### EXERCISE DESCRIPTION
Set down exactly the lines in the records below that run from the line with "This screenshot has height=1052, width=1548." to the line with "Given: Open the selections tool", inclusive, and nothing more.

### EXTRACTED RECORDS
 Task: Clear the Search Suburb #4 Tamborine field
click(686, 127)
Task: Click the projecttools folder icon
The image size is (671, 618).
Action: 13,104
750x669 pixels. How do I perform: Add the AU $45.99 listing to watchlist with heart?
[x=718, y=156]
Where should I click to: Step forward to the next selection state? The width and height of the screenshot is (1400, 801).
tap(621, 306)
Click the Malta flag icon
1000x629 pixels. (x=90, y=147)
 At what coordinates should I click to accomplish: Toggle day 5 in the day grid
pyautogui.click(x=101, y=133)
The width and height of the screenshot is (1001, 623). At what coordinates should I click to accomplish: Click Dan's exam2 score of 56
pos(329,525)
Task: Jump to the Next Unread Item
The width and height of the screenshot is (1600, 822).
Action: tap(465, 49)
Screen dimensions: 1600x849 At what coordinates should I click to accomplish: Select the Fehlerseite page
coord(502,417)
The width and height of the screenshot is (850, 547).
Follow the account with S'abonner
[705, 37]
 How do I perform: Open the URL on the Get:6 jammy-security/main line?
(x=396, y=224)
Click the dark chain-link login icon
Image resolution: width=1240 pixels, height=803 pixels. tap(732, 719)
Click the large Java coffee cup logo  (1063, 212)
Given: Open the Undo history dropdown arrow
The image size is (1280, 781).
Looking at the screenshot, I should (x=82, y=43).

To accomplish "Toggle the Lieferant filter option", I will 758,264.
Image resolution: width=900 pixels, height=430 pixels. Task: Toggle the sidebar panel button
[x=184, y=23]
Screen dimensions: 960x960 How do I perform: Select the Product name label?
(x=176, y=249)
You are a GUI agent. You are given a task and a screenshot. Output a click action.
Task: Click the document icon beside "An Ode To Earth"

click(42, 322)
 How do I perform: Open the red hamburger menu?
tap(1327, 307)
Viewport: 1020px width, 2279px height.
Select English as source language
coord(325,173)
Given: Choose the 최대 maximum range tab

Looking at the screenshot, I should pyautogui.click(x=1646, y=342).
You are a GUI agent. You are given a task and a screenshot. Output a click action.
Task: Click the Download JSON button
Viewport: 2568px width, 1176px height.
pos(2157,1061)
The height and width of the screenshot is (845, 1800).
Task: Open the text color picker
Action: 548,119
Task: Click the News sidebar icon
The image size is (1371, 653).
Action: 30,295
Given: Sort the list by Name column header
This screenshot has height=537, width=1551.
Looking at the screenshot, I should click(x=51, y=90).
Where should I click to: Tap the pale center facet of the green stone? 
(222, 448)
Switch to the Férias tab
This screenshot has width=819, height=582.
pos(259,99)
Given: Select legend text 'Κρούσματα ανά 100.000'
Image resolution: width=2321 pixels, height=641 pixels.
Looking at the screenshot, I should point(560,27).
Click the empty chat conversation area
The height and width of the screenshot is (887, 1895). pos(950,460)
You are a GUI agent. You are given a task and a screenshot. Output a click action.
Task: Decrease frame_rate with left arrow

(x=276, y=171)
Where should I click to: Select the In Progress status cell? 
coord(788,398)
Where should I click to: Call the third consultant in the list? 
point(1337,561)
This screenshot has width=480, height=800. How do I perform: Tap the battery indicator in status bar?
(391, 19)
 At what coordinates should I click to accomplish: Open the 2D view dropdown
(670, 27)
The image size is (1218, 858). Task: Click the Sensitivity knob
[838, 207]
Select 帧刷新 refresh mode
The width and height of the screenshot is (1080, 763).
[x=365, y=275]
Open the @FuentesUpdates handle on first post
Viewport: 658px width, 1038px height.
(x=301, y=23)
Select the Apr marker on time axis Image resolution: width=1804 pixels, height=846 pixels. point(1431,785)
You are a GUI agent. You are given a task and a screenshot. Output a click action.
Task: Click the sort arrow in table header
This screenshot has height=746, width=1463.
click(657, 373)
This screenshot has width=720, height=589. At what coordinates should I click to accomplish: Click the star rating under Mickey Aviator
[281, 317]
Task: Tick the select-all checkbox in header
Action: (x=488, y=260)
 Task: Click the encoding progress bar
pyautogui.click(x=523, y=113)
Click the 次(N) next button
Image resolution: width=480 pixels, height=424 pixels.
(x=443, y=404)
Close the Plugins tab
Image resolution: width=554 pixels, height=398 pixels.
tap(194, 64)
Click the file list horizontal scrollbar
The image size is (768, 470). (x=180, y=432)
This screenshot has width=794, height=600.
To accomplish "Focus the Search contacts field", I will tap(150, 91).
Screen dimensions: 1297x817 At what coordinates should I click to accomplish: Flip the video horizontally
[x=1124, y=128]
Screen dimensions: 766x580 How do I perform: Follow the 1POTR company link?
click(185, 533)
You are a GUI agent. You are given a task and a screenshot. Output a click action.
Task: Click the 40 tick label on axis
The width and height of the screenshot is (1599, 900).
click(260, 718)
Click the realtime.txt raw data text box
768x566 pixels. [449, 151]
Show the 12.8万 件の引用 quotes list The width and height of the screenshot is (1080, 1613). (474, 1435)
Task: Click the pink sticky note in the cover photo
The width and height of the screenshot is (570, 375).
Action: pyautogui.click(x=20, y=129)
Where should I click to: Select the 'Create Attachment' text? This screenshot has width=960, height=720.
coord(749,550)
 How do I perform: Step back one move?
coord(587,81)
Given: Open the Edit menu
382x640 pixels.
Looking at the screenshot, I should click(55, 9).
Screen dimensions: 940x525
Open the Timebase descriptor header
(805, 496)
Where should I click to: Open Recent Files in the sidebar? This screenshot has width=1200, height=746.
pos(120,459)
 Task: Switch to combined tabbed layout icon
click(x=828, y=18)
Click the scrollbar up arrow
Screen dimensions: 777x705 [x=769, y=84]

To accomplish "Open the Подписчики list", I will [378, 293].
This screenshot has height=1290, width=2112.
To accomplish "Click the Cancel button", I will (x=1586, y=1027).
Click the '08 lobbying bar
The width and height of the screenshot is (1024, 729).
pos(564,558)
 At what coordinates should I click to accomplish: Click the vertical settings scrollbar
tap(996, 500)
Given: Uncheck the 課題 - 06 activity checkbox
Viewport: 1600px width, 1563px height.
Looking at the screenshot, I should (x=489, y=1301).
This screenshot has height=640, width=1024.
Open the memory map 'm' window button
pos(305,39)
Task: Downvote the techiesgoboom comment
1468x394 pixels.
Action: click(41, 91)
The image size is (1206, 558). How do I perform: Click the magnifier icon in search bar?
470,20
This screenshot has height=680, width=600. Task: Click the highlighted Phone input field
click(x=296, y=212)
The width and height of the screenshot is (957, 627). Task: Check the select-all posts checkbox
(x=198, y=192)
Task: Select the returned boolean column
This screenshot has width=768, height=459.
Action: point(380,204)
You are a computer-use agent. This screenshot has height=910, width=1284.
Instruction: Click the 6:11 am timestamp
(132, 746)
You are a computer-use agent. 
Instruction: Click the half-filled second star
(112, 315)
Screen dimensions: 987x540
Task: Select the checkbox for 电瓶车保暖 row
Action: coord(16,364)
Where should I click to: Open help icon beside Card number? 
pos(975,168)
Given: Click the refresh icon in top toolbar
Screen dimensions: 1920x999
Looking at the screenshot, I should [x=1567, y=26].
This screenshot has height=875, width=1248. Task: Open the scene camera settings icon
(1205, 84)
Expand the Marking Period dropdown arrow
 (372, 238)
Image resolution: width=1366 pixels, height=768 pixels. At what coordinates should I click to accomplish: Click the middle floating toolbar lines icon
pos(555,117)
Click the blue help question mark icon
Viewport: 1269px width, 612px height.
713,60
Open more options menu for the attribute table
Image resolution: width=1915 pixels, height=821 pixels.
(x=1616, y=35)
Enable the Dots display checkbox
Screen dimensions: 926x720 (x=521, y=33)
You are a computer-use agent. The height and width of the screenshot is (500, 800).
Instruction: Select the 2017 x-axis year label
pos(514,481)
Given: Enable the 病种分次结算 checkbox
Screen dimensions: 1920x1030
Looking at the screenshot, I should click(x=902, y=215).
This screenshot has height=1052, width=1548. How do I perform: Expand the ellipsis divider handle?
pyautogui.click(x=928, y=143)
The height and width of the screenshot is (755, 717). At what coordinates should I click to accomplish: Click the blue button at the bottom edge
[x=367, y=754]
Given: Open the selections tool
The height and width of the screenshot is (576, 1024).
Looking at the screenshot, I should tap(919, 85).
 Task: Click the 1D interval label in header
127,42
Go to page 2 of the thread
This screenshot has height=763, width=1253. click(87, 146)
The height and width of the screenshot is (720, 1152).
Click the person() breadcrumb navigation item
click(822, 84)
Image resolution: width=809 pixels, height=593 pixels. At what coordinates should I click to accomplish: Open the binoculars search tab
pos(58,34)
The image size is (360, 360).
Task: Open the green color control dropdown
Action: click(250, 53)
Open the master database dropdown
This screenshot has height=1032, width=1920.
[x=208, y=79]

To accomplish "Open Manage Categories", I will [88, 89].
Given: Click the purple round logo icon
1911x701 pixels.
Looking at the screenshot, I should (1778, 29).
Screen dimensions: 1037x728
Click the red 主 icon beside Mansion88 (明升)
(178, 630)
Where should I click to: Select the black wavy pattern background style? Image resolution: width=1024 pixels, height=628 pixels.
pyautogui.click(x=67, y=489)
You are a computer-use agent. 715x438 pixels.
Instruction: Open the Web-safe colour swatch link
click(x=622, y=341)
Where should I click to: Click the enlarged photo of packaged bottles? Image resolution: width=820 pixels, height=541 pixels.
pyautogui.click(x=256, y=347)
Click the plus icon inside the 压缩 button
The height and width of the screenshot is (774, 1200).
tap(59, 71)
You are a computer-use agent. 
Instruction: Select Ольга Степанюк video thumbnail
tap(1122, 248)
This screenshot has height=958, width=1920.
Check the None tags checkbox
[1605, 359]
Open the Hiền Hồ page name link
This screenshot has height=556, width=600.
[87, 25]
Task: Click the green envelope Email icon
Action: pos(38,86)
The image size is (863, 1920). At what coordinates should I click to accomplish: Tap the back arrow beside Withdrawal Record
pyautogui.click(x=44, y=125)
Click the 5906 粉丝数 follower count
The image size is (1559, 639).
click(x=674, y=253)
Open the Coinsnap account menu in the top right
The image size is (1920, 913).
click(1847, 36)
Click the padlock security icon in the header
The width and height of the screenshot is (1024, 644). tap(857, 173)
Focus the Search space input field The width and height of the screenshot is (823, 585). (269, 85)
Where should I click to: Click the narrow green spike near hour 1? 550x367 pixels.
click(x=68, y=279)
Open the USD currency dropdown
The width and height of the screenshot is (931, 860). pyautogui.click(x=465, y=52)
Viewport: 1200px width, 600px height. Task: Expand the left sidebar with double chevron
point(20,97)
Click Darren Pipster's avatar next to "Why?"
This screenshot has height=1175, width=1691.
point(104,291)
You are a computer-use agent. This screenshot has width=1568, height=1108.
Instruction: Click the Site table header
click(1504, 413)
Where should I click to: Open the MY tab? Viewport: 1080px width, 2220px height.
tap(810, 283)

### YOUR RESPONSE
This screenshot has height=1052, width=1548. How do I perform: Expand the ellipsis divider handle?
pyautogui.click(x=928, y=143)
The height and width of the screenshot is (755, 717). At what coordinates should I click to accomplish: Click the blue button at the bottom edge
[x=367, y=754]
Given: Open the selections tool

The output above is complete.